If $ X \sim H(m,n,N)$ is a common Hypergeometric distribution, where $N$ is the population size, $n$ is the number of draws, and $m$ is the number of success. In my case $N,n,m$ are not integer, therefore I could have a not integer number of success.


Short version, yes.

Long version, it's complicated. There is an interesting link between probability distributions and orthogonal polynomials. For instance, consider the Hermite polynomials, $H_0, H_1, \ldots$. These are orthogonal with respect to the weight function $e^{-x^2/2}$ on the support $(-\infty,\infty)$. In other words, $\int_{-\infty}^{\infty}H_i(x)H_j(x)e^{-x^2/2}dx = \sqrt{2\pi}i!\delta_{ij}$.

The weighting function and the coefficient having a factor $\sqrt{2\pi}$ should ring a bell; specifically, you find these represented in a standard normal distribution.

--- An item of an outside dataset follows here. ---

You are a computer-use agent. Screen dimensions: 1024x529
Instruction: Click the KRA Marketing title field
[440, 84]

Norbert Wiener recognized that the two are intricately linked and developed what is called the Gauss-Hermite Polynomial Chaos. In short, we can write a random variable $k$ of any distribution as an infinite series about a random variable $\zeta$ of a normal (Gaussian) distribution by using the Hermite polynomials as basis functions: $$ k = \sum_{i=0}^{\infty}k_i H_i(\zeta).$$

It turns out, you can generalize this to other distributions, and to discrete distributions.

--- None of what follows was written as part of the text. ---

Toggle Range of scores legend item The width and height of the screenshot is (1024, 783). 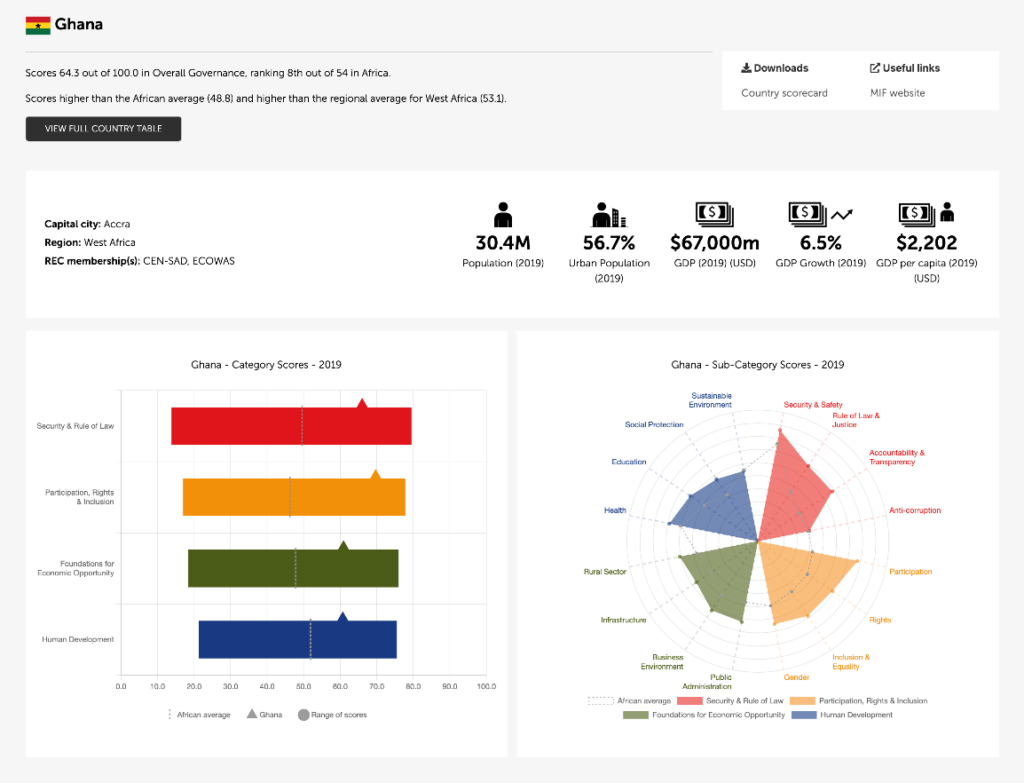(x=332, y=715)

There is something called the Askey Scheme, which is essentially a family tree relating hypergeometric orthogonal polynomials. Many of the weighting functions for these polynomials are distribution functions for probability distributions, meaning we can perform a Wiener-Askey Polynomial Chaos expansion for any random variable about another random variable of almost any distribution of our choosing. See also: http://www.dam.brown.edu/scicomp/media/report_files/BrownSC-2003-07.pdf

The hypergeometric family linked to the discrete hypergeometric distribution is the Hahn family of polynomials. The continuous analogue is uncreatively called the "Continuous Hahn" family. This leads to the following answer:

The weighting function of the Continuous Hahn polynomials will give you the continuous analogue of the discrete hypergeometric distribution. In fact, it is most likely identical to within a scaling parameter. These functions are quite complicated, so it is not intuitive.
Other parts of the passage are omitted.